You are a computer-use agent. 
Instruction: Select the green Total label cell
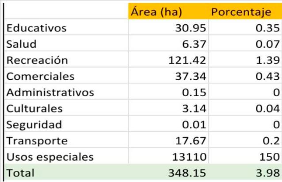point(66,172)
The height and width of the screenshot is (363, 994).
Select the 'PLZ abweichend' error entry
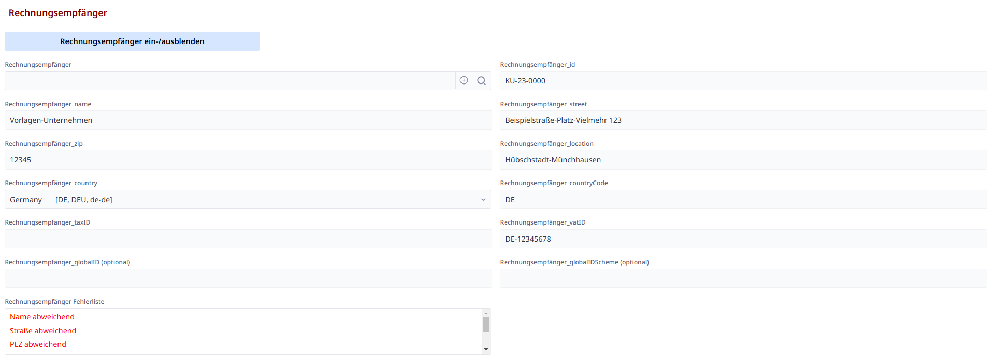tap(38, 344)
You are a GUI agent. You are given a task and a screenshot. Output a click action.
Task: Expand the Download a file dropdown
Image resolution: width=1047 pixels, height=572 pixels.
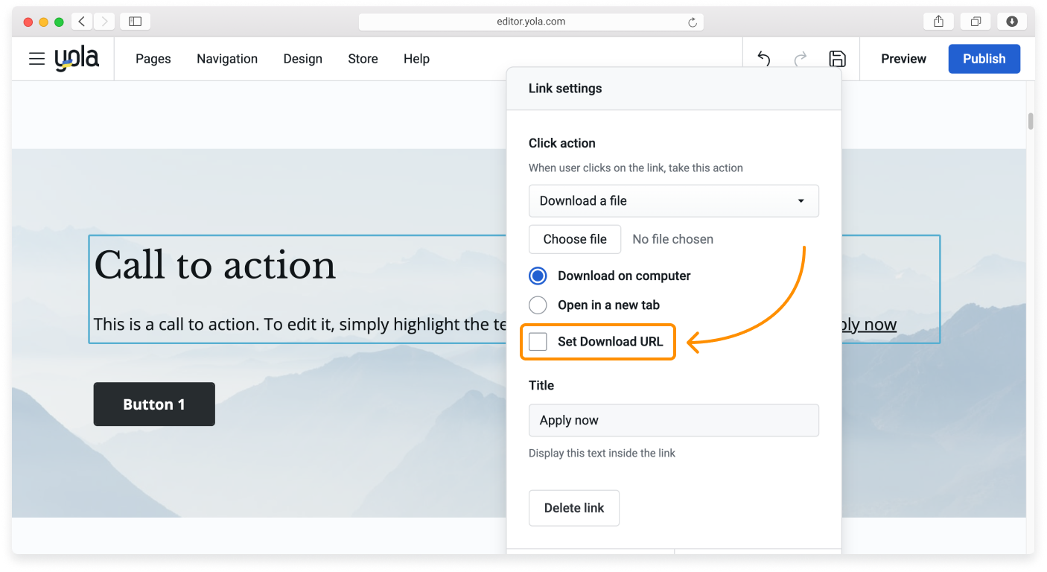[673, 201]
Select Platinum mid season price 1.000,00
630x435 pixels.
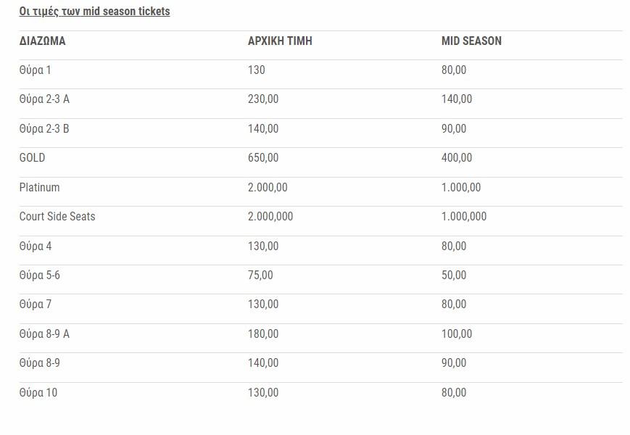tap(461, 188)
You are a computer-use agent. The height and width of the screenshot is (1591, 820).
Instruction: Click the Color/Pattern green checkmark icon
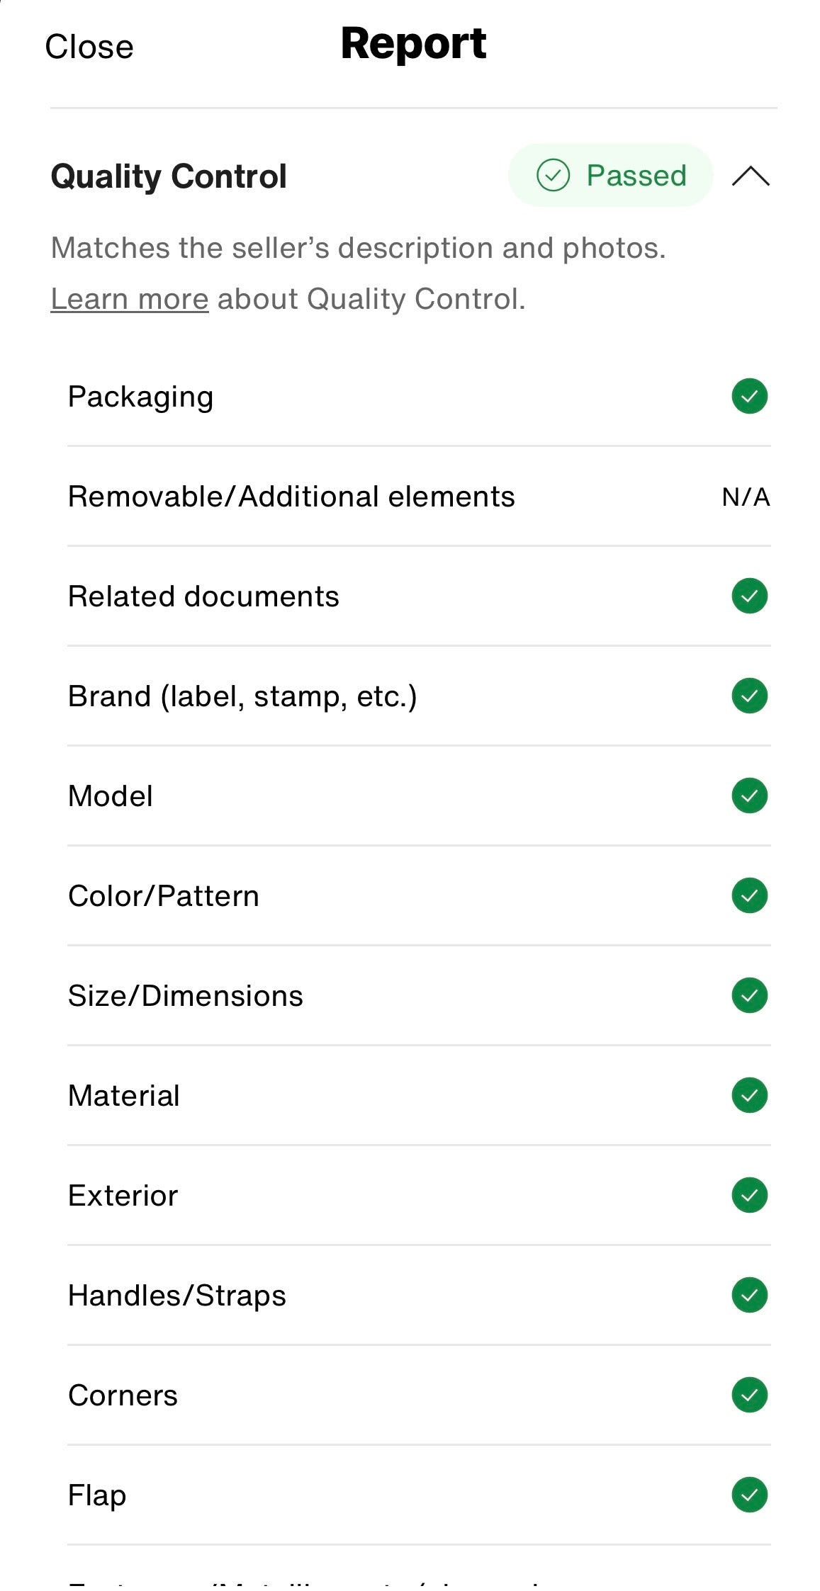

[WORK ITEM]:
Only the lines from the one with "The height and width of the screenshot is (363, 994)." through the end of the data, both ends included, should be written out exactly, and no pictures should appear.

[WRITTEN RESPONSE]:
The height and width of the screenshot is (363, 994).
Select the 'PLZ abweichend' error entry
tap(38, 344)
You are a GUI agent. You are given a task and a screenshot. Output a click action.
Task: Expand the Download a file dropdown
Image resolution: width=1047 pixels, height=572 pixels.
[673, 201]
Select Platinum mid season price 1.000,00
630x435 pixels.
tap(461, 188)
You are a computer-use agent. The height and width of the screenshot is (1591, 820).
Instruction: Click the Color/Pattern green checkmark icon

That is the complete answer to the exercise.